Film Lemmy ve Natacha'nın aşkı ile sonuçlanıyor ve "romance" etiketini alıyor. Matematiksellik ve mantık ile çözülemeyecek tek öğe "aşk" olarak tanımlanıyor. Alpha 60, aşk ile mağlub ediliyor. Bir daha geğirmiyor suratımıza karşı.


İyi yazdım lan bu sefer, uzun oldu he. İyi, iyi.

3 Comments:

J.R. said...

bi gün üstümde trench coat ve fötr şapkayla kapına dikileceğim cevval, yazdığım porno film review'ünü suratına çalacağım.

Cevval Portakal: said...

Yaz abi tamam. Pes ettim ben. Yaz, deep throat yaz, hardcore max yaz, gangbang bus yaz. Daha fazla direnmiyorum.

Fatih Dayan said...

yeni betmendeki herifin oynadığı film vardı ya ekuilibriyum diye. Onun konusu da böyle gibiydi. Ağlayanın ağzına veriyorlardı, ressamlarla hardkor yapıp, resimlere attırıyorlar, velhasılı kelam duyguları iptal ediyorlardı orada da. aslında dünya yeterince duygusal zırva gördü be hacı. ben oleydim orda alfa atmışın partizanı olurdum. ağlayanın gülenin beynine beynine veriydim. böyle sonunu aşka vermişler dedin ya direk soğudum yazandan yönetenden. güya aşkı mantık açıklamıyormuş. matematiğin bokunu yesin onlar. iki gram hormona evreni satıyorlar ya.
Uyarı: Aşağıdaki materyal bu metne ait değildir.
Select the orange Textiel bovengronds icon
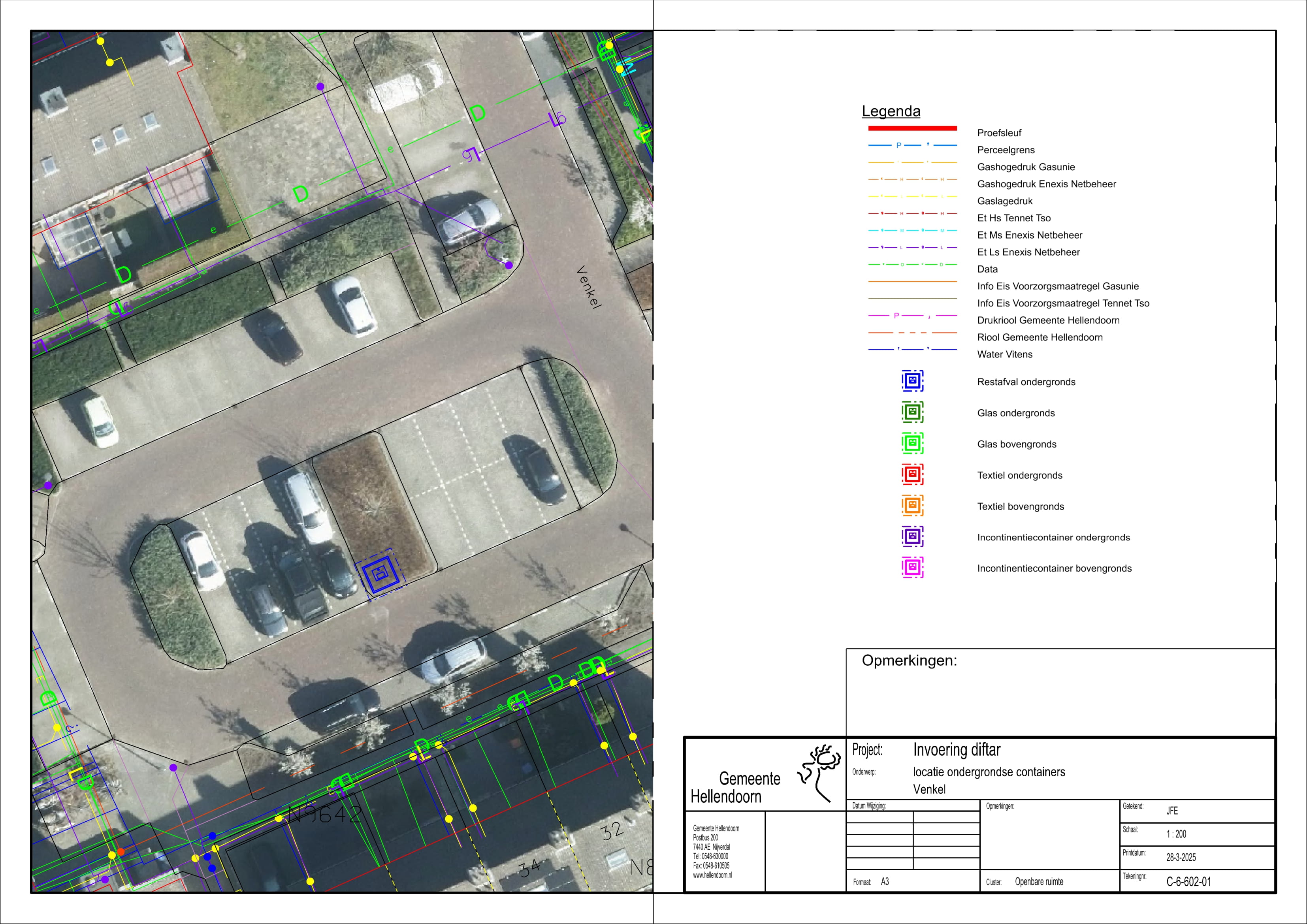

ayrıca farkettim de öyle dişe dokunur bi film izlememişim. yazacak bişey bulamıyorum. Bi gün götümden film uyduracam onu yazacam. hatta izin verirsen senin adını da filmin ya başrolüne ya da yönetmeni ve senaristi olarak koyacam.

daha ayrıca porno da yazılsın, varya on numara olur. dadından yinmez.